**Task prompt:** Your answer must be an exact copy of the records below, minus any images.

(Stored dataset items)
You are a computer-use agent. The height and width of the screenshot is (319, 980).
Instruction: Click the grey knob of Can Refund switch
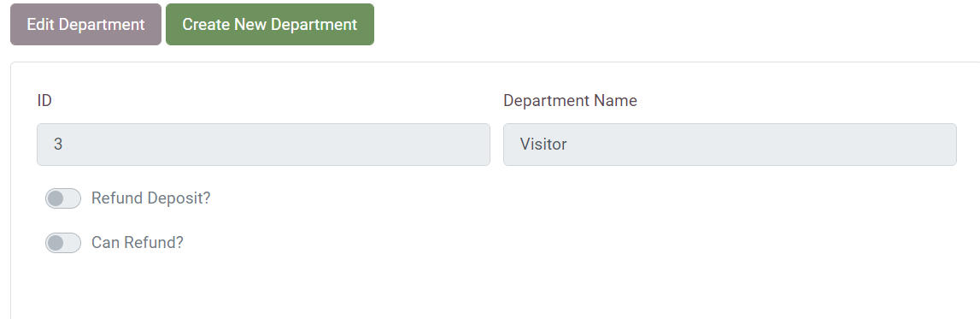point(56,243)
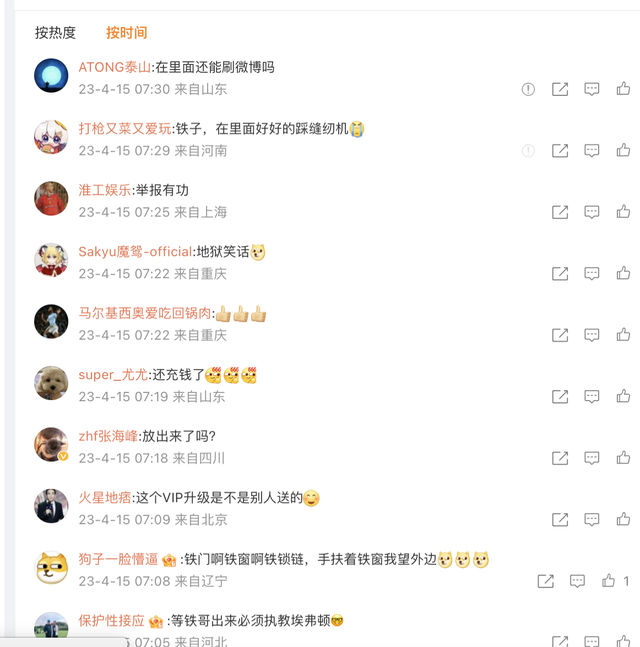Like zhf张海峰's comment

click(x=623, y=458)
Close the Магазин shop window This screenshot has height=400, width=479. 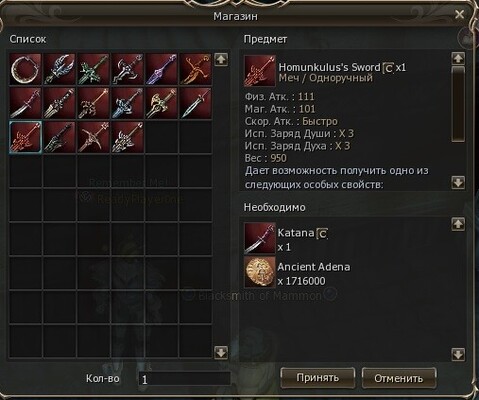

**Task result:**
You are a computer-use agent. The height and width of the screenshot is (319, 980).
Instruction: Click the grey knob of Can Refund switch
point(56,243)
Like zhf张海峰's comment

click(x=623, y=458)
Close the Магазин shop window This screenshot has height=400, width=479. 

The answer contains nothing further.